A little victory both for Amazon and the world of virtual commerce, today: the online retailer has topped the ranking for best reputation in a poll of 14,000 U.S. consumers, according to Harris Interactive. Apple, which was last year’s winner, slipped down to number-two. At number four, Google was the other tech company to make the top-five in the Harris Poll, now in its 14th year, with Disney (#2) and Johnson&Johnson (#5) rounding out the close list. The full report is embedded below.
Technology also stood out in the rankings in another way: it topped Harris’ list of industries for overall reputation dominance, with a 79% positive reputation. Another marker of how tech continues to become increasingly mainstream.
Consumers are asked to give their assessment on how well companies do in the areas of products and services; financial performance; workplace environment; social responsibility; vision and leadership; and emotional appeal. In these rankings, Amazon topped the list for emotional appeal, where it ranked some five points ahead of any other company, “despite an entirely virtual relationship with the public.”

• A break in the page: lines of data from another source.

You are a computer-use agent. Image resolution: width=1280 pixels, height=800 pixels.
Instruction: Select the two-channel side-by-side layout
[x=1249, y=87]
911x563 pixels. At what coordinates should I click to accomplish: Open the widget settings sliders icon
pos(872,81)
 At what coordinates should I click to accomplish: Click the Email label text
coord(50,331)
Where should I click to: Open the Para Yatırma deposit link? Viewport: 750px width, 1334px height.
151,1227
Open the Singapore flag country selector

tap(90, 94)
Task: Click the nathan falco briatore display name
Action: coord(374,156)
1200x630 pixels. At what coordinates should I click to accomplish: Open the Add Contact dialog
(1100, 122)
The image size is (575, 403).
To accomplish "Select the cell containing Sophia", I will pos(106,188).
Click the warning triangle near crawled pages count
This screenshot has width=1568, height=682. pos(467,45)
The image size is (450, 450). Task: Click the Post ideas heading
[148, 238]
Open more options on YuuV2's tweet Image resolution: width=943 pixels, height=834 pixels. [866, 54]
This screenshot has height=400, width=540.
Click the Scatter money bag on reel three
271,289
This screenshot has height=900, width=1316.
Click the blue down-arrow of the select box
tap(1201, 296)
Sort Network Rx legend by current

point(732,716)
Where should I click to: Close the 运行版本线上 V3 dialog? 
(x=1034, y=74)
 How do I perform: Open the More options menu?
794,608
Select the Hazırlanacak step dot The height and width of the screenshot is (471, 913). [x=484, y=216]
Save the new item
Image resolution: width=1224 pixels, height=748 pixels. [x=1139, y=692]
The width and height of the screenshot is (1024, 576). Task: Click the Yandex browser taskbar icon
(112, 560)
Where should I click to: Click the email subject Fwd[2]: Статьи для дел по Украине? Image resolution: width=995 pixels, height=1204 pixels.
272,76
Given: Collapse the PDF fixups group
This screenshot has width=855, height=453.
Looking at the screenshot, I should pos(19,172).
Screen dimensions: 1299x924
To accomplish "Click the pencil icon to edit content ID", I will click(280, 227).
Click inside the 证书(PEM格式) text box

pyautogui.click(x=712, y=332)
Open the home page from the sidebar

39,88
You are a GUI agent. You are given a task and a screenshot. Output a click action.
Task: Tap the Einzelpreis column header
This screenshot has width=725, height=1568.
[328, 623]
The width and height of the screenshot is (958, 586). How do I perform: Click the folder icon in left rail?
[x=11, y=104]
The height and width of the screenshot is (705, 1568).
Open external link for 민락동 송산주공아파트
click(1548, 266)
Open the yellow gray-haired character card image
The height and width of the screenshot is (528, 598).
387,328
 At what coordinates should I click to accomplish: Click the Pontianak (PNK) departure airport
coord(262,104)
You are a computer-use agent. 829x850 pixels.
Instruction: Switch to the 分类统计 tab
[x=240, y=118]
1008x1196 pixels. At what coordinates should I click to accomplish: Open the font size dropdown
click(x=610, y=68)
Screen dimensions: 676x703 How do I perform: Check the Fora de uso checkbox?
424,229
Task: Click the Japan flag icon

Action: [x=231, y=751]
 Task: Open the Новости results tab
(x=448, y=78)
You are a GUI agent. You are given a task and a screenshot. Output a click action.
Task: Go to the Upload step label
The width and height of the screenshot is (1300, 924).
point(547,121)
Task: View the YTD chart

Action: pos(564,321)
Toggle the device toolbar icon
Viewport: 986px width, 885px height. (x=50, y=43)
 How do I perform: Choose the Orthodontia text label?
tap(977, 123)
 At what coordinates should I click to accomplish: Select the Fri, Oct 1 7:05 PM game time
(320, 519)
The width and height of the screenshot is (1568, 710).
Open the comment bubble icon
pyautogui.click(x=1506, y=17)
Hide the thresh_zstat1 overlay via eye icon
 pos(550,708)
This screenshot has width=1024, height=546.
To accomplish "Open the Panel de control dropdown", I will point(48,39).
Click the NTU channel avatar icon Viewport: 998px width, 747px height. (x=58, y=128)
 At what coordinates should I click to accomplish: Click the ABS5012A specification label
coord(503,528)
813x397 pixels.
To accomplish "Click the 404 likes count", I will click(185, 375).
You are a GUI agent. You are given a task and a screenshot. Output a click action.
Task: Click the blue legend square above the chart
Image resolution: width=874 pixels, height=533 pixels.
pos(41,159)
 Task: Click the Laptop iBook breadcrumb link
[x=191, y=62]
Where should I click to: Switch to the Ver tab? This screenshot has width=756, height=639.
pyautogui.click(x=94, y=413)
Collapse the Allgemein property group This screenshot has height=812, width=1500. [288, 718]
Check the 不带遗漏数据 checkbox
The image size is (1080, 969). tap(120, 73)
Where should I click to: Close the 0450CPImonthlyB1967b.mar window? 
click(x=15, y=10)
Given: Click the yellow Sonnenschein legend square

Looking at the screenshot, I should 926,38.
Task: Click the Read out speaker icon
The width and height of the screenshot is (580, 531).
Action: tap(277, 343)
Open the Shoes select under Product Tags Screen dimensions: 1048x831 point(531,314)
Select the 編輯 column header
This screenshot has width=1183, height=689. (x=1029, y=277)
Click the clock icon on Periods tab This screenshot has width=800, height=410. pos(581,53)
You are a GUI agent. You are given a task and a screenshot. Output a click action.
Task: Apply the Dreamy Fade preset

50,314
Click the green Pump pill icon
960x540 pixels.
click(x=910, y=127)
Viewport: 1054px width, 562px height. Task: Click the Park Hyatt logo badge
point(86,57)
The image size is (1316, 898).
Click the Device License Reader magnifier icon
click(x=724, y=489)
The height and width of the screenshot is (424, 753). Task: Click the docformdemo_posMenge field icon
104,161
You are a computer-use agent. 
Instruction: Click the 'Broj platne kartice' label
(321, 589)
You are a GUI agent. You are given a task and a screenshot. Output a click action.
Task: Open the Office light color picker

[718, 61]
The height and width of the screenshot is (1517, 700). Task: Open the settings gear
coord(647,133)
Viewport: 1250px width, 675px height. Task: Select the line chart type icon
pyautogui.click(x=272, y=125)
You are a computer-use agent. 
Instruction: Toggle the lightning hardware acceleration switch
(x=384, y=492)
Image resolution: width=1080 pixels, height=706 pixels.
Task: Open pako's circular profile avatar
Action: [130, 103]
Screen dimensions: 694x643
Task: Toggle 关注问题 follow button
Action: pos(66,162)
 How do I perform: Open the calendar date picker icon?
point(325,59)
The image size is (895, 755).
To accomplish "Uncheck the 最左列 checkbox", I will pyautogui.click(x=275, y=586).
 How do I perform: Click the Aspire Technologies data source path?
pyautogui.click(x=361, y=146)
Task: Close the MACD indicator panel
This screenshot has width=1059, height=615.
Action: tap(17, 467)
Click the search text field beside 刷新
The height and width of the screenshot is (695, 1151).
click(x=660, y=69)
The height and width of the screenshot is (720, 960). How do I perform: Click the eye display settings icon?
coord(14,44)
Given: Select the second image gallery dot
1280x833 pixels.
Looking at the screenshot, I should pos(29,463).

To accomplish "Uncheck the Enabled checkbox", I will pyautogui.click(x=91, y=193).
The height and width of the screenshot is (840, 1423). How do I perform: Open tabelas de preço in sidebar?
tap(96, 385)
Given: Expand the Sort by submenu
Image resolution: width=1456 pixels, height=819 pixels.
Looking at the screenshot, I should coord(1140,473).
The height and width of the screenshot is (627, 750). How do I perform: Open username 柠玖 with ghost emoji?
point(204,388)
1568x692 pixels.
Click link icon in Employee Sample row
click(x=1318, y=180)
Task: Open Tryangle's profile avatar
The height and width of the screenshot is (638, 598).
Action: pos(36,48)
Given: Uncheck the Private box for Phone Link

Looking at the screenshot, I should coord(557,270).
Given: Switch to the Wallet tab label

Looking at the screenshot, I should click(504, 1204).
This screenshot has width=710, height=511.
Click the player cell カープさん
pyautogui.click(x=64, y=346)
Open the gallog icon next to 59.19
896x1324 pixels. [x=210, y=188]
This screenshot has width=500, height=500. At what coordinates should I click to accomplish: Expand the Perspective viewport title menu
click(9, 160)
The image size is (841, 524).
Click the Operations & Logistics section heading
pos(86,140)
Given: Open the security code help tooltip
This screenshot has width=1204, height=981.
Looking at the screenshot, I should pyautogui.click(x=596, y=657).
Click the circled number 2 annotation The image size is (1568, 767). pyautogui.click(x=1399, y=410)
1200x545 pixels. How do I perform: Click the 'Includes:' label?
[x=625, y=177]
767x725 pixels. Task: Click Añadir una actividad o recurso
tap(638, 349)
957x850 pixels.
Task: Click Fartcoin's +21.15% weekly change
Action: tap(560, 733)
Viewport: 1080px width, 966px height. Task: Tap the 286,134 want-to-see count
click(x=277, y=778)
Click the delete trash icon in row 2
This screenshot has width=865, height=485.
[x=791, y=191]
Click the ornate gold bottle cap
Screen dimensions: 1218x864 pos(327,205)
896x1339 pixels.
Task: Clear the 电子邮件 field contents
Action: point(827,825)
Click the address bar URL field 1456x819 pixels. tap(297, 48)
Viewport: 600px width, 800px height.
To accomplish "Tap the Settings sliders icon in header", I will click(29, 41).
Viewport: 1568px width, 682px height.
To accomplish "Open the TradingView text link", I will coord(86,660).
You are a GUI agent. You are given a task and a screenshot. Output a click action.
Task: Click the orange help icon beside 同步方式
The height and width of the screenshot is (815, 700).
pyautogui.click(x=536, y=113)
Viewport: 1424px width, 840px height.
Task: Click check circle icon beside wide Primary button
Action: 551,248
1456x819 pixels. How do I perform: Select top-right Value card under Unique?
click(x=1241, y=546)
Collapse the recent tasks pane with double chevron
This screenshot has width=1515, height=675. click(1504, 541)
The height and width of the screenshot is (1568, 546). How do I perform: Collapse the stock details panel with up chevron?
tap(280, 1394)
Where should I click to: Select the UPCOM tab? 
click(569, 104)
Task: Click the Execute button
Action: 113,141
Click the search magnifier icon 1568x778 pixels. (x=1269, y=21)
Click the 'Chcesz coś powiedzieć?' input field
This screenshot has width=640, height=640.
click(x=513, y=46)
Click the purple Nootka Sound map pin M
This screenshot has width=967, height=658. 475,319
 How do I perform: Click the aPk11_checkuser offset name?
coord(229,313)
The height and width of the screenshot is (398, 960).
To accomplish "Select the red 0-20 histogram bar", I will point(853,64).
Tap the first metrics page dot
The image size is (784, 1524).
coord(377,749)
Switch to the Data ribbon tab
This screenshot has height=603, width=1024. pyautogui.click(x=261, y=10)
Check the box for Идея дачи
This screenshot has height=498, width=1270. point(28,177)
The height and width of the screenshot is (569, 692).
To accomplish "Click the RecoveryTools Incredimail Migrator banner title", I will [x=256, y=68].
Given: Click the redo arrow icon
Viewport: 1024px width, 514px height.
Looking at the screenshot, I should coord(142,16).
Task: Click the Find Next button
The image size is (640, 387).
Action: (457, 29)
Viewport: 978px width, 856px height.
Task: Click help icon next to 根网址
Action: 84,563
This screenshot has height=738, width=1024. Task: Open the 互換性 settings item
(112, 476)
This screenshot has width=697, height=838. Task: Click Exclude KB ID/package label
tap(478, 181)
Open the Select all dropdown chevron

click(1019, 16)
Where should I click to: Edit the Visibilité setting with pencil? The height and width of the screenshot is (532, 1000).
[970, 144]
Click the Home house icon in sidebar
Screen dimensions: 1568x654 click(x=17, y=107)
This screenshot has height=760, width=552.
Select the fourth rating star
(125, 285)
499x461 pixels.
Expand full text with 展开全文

And crucially, at a time when Amazon is getting more involved in its own-brand hardware and business and consumer cloud services, it also beat out others in the category of products and services. There were some hints of how this might play out back in September, when Apple only just narrowly beat out Amazon for highest reputation ranking for its iPad tablet line versus Amazon’s Kindle Fire tablets, based on a similar poll from JD Power.
Apple has invested a lot into its physical retail presence to complement its online sales — although, according to the Q1 results that came out in January 2013, it’s only seen marginal improvements in the average revenue per week in its stores, $1.25 million per store per week, versus $1.22 million a year ago.
Meanwhile, Amazon’s online-only approach is proving to also be a hit with consumers when it comes to trust: it got “nearly 100%” positive ratings on all questions related to trust. “More than 50 percent of respondents also recall discussing Amazon with friends and family in the past year, and nearly 100 percent of these conversations were positive,” Harris writes.
Apple still topped the rankings in vision and leadership, as well as financial performance — not surprising given the giddy heights of its stock price and profits — although its lead in these areas was not strong enough to average out as the overall leader.
Coming in second on products and services, specifically, is a sign of how the competitive onslaught of Android device makers continues to impact Apple, even if its bottom line remains strong.
Slightly strange is the fact that Harris has a category for “workplace environment” — which affects consumers directly less, and seems to be the kind of thing that would be hard for outsiders to quantify. Nevertheless, good for Google that it’s there: it topped that category.
Reputation measurement from Harris is a kind of old-school ranking that preceded the likes of Klout, Kred and PeerIndex to attempt to measure how one entity is perceived by everyone else.
While you may argue the startups that focus on analytics to measure reputation in social media are possibly more hot air than hot tips, the bigger reputation picture for companies is an important one, in that it often can be directly linked back to how well they do in the retail market, and what they need to improve to do better. (Two non-tech cases in point: the insurance company AIG and the investment bank Goldman Sachs scored the lowest in the poll — a sign that all the scandal surrounding both companies in the sub-prime crisis continues to persist.)